DIRECTIONS = Rewrite the items starting at the very first one and ending at the line containing "tap(173, 82)", with "dimension" changed to "measurement" and everything else left the same.

INFORMATION PROVIDED =
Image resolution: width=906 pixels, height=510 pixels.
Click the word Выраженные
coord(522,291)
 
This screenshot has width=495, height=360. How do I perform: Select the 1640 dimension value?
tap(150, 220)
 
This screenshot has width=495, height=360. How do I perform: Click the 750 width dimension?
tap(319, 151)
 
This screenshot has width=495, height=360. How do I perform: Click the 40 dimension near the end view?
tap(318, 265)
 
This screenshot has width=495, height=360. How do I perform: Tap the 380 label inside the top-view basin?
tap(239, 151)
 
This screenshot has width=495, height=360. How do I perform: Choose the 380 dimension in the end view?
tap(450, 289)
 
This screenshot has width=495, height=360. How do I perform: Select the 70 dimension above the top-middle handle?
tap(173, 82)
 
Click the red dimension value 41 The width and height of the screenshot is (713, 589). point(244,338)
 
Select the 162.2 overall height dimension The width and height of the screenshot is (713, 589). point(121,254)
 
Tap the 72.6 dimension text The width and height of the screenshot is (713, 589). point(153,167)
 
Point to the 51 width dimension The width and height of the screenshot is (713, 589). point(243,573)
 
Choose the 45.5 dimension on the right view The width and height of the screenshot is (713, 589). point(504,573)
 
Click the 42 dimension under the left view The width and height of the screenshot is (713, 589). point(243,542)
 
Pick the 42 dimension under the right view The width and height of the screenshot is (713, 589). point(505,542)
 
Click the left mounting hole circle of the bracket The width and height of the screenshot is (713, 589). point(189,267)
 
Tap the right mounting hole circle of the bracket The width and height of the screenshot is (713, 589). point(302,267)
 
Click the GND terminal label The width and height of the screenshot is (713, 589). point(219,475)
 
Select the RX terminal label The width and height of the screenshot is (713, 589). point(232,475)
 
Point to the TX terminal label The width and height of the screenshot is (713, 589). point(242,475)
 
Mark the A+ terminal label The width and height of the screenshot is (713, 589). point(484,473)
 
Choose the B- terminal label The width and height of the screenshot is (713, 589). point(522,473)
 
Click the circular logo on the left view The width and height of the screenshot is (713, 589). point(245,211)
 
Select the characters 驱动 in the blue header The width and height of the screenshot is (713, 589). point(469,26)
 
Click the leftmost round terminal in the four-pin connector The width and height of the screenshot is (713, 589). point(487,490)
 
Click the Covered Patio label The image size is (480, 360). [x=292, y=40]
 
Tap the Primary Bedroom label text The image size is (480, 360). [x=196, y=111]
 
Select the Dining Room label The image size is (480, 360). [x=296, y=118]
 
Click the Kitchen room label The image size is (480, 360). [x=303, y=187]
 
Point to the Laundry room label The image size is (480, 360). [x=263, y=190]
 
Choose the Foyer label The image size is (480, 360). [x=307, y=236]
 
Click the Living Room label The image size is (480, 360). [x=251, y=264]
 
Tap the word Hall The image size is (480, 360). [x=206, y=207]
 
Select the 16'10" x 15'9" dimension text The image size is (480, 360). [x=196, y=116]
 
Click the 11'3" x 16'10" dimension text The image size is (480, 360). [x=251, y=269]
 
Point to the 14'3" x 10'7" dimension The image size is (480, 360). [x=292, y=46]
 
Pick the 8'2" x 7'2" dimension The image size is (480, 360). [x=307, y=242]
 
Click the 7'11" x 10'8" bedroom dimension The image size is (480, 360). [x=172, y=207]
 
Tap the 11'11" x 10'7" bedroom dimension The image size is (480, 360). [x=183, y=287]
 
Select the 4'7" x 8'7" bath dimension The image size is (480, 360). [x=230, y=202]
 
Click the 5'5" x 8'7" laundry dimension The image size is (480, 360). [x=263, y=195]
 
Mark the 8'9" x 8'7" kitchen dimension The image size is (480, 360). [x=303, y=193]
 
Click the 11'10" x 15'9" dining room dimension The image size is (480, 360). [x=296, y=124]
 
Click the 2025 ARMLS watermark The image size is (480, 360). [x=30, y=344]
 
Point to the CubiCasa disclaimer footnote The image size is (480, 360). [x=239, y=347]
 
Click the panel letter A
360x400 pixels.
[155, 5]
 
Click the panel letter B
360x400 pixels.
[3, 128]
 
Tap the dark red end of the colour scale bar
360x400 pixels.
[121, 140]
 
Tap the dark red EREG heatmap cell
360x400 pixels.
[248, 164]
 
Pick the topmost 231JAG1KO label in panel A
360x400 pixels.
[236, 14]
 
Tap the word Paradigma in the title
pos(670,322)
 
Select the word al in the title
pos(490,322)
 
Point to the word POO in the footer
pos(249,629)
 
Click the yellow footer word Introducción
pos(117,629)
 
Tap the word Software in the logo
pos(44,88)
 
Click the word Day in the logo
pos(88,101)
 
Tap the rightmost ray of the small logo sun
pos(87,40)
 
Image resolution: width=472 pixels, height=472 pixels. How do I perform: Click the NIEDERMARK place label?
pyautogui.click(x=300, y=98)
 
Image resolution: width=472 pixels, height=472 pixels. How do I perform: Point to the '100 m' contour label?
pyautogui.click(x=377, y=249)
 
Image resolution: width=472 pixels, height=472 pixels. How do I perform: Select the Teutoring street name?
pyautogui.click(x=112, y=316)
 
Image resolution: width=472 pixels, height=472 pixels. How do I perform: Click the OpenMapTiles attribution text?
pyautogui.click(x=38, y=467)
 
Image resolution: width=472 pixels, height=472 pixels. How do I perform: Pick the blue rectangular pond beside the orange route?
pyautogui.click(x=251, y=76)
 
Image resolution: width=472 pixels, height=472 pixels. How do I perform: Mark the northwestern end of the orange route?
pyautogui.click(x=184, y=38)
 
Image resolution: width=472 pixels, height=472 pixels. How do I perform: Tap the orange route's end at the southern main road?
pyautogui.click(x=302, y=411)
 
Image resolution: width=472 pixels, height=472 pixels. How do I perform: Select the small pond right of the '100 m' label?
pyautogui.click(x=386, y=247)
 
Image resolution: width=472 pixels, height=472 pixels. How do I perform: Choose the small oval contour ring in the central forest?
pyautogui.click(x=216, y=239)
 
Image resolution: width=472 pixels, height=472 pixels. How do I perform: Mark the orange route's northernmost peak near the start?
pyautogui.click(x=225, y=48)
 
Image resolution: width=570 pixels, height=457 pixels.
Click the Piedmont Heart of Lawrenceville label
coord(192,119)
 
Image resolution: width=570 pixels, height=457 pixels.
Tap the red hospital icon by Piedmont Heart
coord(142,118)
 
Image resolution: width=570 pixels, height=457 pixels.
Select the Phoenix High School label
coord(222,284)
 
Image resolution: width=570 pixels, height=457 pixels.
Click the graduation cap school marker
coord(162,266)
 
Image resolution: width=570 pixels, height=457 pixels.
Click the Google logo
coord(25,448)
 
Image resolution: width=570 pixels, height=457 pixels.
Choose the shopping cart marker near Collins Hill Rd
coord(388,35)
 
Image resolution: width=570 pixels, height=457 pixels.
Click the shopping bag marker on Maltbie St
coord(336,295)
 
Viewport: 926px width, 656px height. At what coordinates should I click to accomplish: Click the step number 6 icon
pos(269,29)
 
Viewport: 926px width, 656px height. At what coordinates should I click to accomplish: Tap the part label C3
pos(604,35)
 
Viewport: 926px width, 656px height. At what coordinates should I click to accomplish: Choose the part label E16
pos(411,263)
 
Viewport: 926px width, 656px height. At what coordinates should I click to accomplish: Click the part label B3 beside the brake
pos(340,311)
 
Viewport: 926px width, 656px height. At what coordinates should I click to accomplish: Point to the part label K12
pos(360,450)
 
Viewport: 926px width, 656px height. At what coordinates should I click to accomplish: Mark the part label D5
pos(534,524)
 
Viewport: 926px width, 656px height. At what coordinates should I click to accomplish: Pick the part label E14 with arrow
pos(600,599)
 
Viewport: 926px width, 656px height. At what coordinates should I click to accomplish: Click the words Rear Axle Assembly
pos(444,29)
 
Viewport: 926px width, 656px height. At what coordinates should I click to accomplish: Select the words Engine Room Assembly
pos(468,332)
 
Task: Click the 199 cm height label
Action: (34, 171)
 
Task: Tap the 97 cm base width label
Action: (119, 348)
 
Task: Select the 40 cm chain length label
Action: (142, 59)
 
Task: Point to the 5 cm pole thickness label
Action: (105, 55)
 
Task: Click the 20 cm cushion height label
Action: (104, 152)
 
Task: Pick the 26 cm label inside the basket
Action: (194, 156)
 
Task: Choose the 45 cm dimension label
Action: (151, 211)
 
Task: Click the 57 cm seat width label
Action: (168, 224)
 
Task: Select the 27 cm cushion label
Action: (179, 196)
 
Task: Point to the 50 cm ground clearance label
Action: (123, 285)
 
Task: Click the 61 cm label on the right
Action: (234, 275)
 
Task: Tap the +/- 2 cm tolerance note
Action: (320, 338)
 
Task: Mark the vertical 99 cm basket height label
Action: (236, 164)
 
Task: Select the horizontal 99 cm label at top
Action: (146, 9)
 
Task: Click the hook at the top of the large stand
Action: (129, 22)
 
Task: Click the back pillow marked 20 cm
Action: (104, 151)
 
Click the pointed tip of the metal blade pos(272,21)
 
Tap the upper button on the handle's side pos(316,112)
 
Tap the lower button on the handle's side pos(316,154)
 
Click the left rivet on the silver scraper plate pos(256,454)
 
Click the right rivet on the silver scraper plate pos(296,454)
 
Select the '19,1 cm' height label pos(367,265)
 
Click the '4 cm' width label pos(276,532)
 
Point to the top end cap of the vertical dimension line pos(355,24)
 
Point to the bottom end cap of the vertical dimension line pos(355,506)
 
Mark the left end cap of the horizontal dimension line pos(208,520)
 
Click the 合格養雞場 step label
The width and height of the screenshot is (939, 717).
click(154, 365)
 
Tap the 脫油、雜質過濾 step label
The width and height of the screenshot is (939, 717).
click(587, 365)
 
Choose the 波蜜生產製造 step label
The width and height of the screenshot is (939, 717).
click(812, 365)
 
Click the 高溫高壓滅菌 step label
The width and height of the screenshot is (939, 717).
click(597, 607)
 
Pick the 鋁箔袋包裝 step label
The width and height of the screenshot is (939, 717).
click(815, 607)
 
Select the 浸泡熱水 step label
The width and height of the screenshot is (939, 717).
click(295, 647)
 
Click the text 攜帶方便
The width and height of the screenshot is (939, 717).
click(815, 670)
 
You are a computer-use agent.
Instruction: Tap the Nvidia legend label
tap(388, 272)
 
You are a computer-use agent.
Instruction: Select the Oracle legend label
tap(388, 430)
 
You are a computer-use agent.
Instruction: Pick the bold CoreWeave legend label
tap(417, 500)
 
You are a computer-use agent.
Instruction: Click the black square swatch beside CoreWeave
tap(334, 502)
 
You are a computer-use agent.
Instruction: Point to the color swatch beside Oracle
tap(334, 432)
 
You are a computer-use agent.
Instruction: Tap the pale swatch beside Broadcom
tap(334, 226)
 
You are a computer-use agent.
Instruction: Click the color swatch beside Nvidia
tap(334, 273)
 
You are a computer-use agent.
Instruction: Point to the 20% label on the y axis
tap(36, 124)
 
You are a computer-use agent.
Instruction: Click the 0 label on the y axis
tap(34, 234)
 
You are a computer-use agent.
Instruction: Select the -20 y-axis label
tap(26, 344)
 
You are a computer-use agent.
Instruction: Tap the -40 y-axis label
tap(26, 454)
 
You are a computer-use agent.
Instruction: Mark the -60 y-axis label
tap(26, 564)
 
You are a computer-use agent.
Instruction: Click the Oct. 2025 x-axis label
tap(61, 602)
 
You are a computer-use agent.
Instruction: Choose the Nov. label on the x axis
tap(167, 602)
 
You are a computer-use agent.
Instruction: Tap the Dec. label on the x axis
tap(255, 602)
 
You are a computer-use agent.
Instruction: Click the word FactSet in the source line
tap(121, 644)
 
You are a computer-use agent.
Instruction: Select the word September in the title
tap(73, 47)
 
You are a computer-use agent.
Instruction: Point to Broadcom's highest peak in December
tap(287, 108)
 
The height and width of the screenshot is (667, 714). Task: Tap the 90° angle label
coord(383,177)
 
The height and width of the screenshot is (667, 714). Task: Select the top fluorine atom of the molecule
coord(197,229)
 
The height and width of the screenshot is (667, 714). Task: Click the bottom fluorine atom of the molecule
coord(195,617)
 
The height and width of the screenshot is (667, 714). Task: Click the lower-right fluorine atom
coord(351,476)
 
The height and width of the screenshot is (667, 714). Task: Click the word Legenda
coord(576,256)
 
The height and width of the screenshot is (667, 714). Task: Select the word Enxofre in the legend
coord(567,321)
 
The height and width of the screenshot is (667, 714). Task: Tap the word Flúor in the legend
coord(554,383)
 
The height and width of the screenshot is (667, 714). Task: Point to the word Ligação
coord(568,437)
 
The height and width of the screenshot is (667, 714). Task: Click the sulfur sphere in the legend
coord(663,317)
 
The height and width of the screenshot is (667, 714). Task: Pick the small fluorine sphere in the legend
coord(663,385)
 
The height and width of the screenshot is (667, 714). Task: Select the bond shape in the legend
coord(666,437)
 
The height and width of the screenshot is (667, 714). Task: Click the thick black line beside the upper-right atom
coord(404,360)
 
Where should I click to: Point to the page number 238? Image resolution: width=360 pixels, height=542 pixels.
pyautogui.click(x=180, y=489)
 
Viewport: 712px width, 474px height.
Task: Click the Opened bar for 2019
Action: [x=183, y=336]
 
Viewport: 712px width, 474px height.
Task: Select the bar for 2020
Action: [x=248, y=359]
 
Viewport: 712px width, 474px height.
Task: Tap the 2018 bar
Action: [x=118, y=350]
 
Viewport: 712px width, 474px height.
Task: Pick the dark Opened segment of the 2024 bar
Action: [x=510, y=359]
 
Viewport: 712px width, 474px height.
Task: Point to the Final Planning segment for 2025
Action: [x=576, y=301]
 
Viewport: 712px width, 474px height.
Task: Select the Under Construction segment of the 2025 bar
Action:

EXERCISE SOLUTION =
Image resolution: width=906 pixels, height=510 pixels.
Click the word Выраженные
coord(522,291)
 
This screenshot has width=495, height=360. How do I perform: Select the 1640 measurement value?
tap(150, 220)
 
This screenshot has width=495, height=360. How do I perform: Click the 750 width measurement?
tap(319, 151)
 
This screenshot has width=495, height=360. How do I perform: Click the 40 measurement near the end view?
tap(318, 265)
 
This screenshot has width=495, height=360. How do I perform: Tap the 380 label inside the top-view basin?
tap(239, 151)
 
This screenshot has width=495, height=360. How do I perform: Choose the 380 measurement in the end view?
tap(450, 289)
 
This screenshot has width=495, height=360. How do I perform: Select the 70 measurement above the top-middle handle?
tap(173, 82)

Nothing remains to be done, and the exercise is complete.